▸ **Pointing records for text and elements**:
******************************
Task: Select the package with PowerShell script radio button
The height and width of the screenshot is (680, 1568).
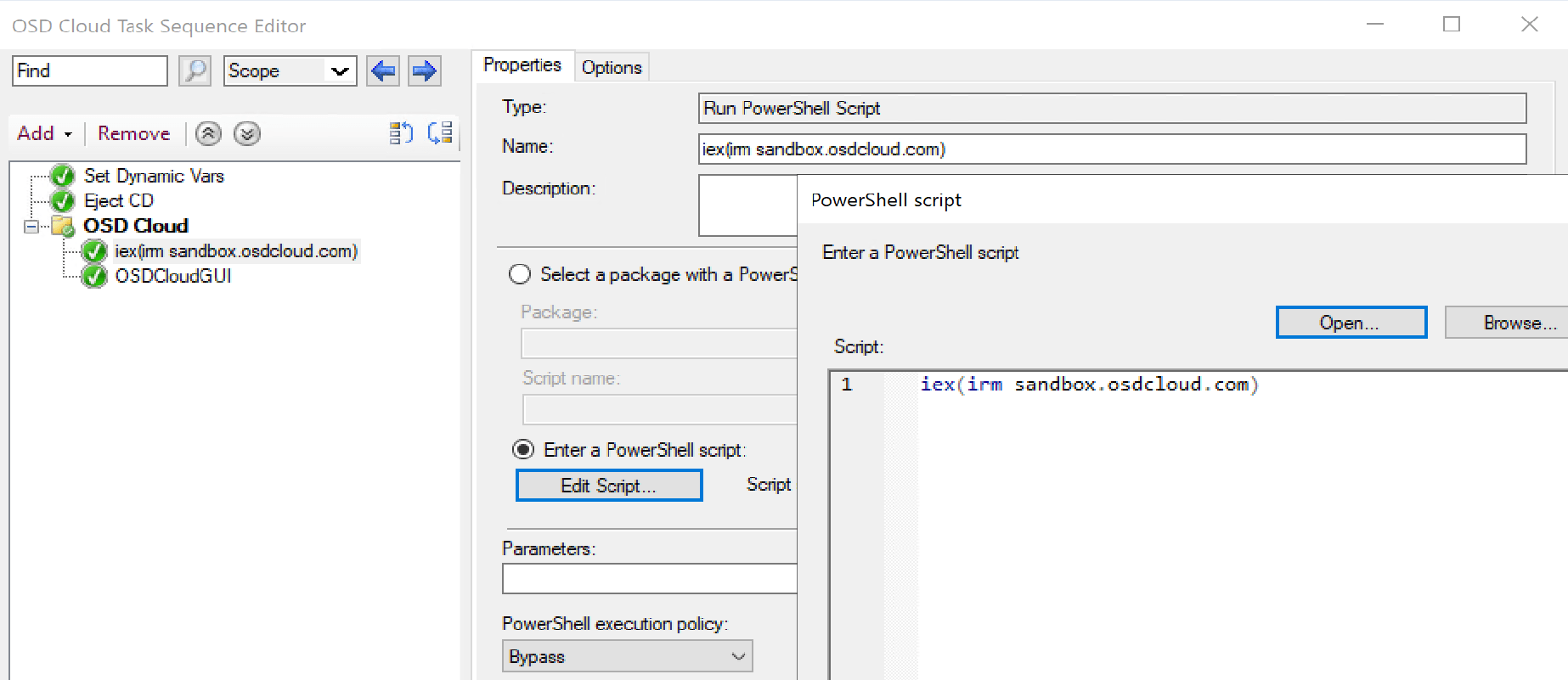Action: (x=520, y=274)
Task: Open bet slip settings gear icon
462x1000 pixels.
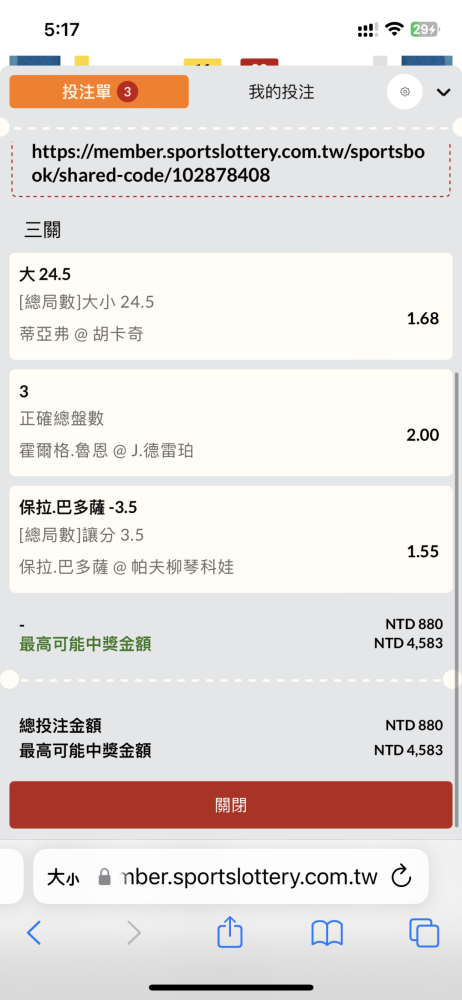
******************************
▸ **PROBLEM**: Copy every line of the items above word for word, leaving out the pictures.

▸ **THE OUTPUT**:
Task: Select the package with PowerShell script radio button
The height and width of the screenshot is (680, 1568).
Action: (x=520, y=274)
Task: Open bet slip settings gear icon
462x1000 pixels.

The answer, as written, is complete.